This topic describes how to configure spark-submit parameters in E-MapReduce.

Cluster configuration

  • Software configuration

    E-MapReduce version 1.1.0

    • Hadoop 2.6.0
    • Spark 1.6.0
  • Hardware configuration
    • Master node
      • 8-core, 16 GB RAM, 500 GB Ultra Disk

      • 1 unit

    • Worker node (x 10)
      • 8-core, 16 GB RAM, 500 GB Ultra Disk
      • 10 units
    • Total: 8-core 16GB (Worker) x 10 + 8-core 16GB (Master)
      Notice Note: Only CPU and memory resources are calculated when a job is submitted. Therefore, the disk size is not included in the total resources.
    • Yarn total available resources: 12-core, 12.8 GB (worker) x 10
      Notice By default, cores available for Yarn = number of cores x 1.5, memory available for Yarn = machine memory x 0.8.

Submit a job

After a cluster has been created, you can submit a job. First, you need to create a job in E-MapReduce with the following configuration:

The job in the preceding figure directly uses the official Spark example package, so you do not need to upload your own JAR package.
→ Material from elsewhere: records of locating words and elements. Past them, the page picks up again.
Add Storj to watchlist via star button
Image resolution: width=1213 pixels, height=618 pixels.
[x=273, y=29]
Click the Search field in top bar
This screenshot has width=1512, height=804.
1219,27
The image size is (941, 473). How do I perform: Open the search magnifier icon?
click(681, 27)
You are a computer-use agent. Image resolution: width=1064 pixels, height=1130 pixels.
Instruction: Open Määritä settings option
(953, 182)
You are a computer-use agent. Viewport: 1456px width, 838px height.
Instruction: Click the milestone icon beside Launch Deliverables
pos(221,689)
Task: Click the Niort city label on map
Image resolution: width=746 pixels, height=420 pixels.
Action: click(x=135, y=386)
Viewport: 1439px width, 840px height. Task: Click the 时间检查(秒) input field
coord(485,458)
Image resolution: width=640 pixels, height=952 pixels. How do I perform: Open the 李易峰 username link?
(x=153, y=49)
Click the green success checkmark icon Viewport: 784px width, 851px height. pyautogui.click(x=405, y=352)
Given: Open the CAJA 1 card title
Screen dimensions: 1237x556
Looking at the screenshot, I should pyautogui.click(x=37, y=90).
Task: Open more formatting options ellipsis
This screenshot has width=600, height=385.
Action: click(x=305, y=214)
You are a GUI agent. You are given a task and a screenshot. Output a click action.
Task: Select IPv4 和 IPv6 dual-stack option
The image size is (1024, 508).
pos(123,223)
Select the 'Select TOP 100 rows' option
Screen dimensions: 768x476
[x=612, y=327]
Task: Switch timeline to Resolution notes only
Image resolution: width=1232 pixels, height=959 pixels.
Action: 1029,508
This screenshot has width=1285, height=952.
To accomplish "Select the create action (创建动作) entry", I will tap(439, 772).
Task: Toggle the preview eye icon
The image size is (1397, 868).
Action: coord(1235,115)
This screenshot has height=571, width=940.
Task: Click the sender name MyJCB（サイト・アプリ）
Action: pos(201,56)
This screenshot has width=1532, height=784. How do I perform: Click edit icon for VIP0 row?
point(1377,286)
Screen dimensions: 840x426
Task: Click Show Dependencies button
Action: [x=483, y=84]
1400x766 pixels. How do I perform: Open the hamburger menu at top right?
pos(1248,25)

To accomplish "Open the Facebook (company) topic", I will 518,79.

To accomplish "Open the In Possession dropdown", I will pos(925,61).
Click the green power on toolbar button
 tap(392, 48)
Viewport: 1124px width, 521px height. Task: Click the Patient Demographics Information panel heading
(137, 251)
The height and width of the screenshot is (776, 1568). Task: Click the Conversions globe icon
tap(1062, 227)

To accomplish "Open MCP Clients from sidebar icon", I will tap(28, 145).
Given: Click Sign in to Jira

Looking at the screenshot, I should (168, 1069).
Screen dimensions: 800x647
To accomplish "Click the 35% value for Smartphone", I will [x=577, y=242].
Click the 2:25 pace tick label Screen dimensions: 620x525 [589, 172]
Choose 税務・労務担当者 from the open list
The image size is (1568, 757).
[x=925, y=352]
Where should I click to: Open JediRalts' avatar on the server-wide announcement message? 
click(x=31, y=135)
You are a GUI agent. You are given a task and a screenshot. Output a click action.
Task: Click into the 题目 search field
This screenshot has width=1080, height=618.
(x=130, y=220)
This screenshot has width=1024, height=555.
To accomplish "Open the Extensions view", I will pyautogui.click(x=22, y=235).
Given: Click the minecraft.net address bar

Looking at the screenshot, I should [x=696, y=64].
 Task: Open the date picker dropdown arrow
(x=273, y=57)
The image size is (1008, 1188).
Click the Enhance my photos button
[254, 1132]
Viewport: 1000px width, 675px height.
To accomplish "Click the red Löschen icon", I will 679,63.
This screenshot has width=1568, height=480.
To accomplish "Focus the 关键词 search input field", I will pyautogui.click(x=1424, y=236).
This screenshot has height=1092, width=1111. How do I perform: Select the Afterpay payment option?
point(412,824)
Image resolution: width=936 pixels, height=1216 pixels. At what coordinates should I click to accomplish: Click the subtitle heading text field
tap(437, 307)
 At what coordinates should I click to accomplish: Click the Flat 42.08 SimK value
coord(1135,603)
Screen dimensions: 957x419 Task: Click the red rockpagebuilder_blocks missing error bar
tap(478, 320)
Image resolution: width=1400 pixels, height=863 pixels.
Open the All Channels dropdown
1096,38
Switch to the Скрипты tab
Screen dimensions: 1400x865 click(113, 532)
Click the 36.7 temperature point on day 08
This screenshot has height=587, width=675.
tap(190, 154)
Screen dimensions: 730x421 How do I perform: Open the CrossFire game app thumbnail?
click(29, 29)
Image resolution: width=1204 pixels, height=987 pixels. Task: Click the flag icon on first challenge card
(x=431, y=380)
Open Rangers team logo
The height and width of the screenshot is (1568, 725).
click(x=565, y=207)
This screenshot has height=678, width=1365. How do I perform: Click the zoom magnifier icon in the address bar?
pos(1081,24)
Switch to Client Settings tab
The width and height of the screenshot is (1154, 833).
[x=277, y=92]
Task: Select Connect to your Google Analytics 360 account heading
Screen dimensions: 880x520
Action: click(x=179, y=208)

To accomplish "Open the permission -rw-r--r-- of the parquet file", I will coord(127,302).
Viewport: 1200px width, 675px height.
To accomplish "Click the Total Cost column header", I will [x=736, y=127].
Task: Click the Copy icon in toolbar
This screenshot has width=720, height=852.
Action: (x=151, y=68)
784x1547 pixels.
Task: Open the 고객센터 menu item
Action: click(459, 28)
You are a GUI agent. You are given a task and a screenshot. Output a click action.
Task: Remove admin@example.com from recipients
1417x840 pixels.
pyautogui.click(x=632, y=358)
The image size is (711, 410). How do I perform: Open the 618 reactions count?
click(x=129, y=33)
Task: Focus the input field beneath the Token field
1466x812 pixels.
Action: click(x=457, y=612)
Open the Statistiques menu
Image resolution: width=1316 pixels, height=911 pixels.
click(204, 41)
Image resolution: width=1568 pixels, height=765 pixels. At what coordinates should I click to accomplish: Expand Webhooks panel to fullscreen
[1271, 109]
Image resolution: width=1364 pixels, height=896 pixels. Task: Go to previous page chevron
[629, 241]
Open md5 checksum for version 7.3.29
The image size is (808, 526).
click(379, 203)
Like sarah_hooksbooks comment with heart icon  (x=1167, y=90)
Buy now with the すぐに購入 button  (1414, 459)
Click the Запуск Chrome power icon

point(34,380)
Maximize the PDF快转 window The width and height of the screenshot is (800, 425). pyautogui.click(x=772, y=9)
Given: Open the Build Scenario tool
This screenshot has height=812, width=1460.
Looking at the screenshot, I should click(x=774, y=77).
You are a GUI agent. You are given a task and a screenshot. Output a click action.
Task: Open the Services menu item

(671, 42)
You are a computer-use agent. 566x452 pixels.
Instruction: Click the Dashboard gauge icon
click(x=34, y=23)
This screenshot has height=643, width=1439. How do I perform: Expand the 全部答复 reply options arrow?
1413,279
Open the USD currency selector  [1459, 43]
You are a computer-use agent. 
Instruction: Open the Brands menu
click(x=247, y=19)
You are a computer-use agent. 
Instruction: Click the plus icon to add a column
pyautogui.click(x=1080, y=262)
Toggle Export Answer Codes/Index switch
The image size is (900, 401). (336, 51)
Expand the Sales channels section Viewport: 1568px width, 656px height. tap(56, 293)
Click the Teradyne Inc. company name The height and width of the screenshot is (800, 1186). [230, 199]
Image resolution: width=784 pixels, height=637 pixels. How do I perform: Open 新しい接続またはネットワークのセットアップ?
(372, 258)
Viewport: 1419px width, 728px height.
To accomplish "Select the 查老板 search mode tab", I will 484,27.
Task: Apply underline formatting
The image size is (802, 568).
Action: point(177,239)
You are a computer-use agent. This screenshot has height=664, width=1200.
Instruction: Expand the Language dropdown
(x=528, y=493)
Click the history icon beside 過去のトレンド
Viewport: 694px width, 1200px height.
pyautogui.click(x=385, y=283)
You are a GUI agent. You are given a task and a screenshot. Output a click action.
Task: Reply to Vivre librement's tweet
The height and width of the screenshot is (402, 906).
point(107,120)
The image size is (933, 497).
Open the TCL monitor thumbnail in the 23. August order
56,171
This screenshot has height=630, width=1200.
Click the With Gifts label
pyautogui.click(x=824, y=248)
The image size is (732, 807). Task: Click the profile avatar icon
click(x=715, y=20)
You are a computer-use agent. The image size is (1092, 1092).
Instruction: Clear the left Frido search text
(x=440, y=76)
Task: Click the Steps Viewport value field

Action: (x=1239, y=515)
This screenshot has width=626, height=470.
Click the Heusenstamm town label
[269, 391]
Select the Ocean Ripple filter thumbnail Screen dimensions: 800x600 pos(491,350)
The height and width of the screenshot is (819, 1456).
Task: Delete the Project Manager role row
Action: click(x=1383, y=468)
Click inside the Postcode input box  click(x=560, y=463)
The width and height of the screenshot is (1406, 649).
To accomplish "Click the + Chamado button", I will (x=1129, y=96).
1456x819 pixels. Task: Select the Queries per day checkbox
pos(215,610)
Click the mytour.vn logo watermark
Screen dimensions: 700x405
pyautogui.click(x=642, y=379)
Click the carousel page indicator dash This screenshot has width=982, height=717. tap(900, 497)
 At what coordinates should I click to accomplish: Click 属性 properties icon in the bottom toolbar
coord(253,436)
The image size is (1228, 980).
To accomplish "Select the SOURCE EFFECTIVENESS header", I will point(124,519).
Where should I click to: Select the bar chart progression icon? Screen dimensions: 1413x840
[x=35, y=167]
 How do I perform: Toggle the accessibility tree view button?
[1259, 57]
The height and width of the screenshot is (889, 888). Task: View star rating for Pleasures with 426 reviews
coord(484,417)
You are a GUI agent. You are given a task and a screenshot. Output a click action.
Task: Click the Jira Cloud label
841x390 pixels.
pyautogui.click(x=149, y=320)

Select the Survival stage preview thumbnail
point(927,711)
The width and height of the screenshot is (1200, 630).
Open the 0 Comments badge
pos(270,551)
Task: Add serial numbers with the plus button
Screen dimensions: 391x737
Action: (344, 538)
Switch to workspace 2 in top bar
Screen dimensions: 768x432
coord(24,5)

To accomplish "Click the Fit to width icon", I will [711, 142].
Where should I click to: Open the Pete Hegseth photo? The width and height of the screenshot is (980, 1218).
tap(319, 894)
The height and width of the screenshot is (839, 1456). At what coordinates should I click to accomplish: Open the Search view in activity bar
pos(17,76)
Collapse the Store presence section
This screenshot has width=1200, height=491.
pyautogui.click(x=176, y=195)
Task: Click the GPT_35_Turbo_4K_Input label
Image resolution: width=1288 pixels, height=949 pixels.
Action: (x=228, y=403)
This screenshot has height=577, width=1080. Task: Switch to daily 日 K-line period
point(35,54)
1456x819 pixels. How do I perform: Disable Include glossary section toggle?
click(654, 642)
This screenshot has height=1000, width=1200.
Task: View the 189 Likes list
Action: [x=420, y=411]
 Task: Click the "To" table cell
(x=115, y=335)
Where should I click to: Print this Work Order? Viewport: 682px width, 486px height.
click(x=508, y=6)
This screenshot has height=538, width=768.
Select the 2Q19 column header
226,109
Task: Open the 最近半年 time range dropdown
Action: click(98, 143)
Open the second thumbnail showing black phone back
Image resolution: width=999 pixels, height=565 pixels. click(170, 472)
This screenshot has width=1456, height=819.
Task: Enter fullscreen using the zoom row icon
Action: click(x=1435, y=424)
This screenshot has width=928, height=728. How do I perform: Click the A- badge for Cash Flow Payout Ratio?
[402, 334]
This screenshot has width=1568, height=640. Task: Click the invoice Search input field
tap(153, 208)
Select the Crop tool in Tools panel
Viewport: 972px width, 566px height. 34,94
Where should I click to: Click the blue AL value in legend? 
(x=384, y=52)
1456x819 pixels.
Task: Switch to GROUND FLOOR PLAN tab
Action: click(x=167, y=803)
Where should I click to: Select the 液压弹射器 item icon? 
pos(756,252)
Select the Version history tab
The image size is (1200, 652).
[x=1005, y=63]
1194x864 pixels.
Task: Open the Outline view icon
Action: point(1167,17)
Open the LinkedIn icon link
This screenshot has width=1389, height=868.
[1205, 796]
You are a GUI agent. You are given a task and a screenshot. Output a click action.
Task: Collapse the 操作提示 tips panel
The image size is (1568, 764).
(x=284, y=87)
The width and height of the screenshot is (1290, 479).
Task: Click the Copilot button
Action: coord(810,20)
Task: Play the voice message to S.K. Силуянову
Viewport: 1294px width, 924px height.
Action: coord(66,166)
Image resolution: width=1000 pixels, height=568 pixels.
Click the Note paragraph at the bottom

The parameters are listed as follows:
--class org.apache.spark.examples.SparkPi --master yarn --deploy-mode client --driver-memory 4g --num-executors 2 --executor-memory 2g --executor-cores 2 /opt/apps/spark-1.6.0-bin-hadoop2.6/lib/spark-examples*.jar 10

The details of the parameters are described as follows:

Parameter Reference value Description
class org.apache.spark.examples.SparkPi The main class of the job.
master yarn E-MapReduce uses the Yarn mode. Therefore, the mode must be in the Yarn mode.
yarn-client Equivalent to setting the master parameter to yarn and the deploy-mode parameter to client. You do not need to set the deploy-mode parameter separately here.
yarn-cluster Equivalent to setting the master parameter to yarn and the deploy-mode parameter to cluster. You do not need to set the deploy-mode parameter separately here.
deploy-mode client The client mode indicates that the AM runs on the master node. You must set the preceding master parameter to yarn at the same time when setting this parameter.
cluster The cluster mode indicates that the AM runs randomly on one of the worker nodes. However, if you set this parameter, you must also set the preceding master parameter to yarn.
driver-memory 4g The memory used by the driver cannot exceed the total number of cores of a single machine.
num-executors 2 The number of executors to be created.
executor-memory 2g The maximum memory used by each executor cannot exceed the maximum available memory of a single machine.
executor-cores 2 The number of threads used by each executor, which is also the maximum number of tasks that can be executed concurrently by each executor.

Resource calculations

The resources used by jobs running in different modes and settings are shown in the following table:
  • Resource calculation for the yarn-client mode
    Node Resource type Resource amount (the result is calculated based on the preceding examples)
    master core 1
    mem driver-memory = 4 GB
    worker core num-executors * executor-cores = 4
    mem num-executors * executor-memory = 4 GB
    • The primary program of the job (the driver program) runs on the master node. 4 GB memory (specified by --driver-memory) is allocated to the primary program based on the job settings (the memory may not be fully used).
    • Two executors (specified by --num-executors) are initiated on the worker node, with each executor allocated with 2 GB (specified by --executor-memory) memory, and each executor supports a maximum of 2 (specified by - -executor-cores) concurrent tasks.
  • Resource calculation for the yarn-cluster mode
    Node Resource type Resource amount (the result is calculated using the preceding examples)
    master A tiny client program, which is responsible for synchronizing job information and consumes significantly less space.
    worker core num-executors * executor-cores + spark.driver.cores = 5
    mem num-executors * executor-memory + driver-memory = 8g
    Note By default, the value of spark.driver.cores is 1. You can set it to a value greater than 1.

Resource optimization

  • yarn-client mode
    If you have a large job in the yarn-client mode and want to use more resources of the cluster, see the following configurations:
    --master yarn-client --driver-memory 5g –-num-executors 20 --executor-memory 4g --executor-cores 4
    Notice
    • When allocating memory, Spark allocates 375 MB or 7% (whichever is higher) extra memory in addition to the memory value you have set.
    • When allocating memory to containers, Yarn rounds up to the nearest integer gigabyte. Here the memory must be the integral multiple of 1 GB.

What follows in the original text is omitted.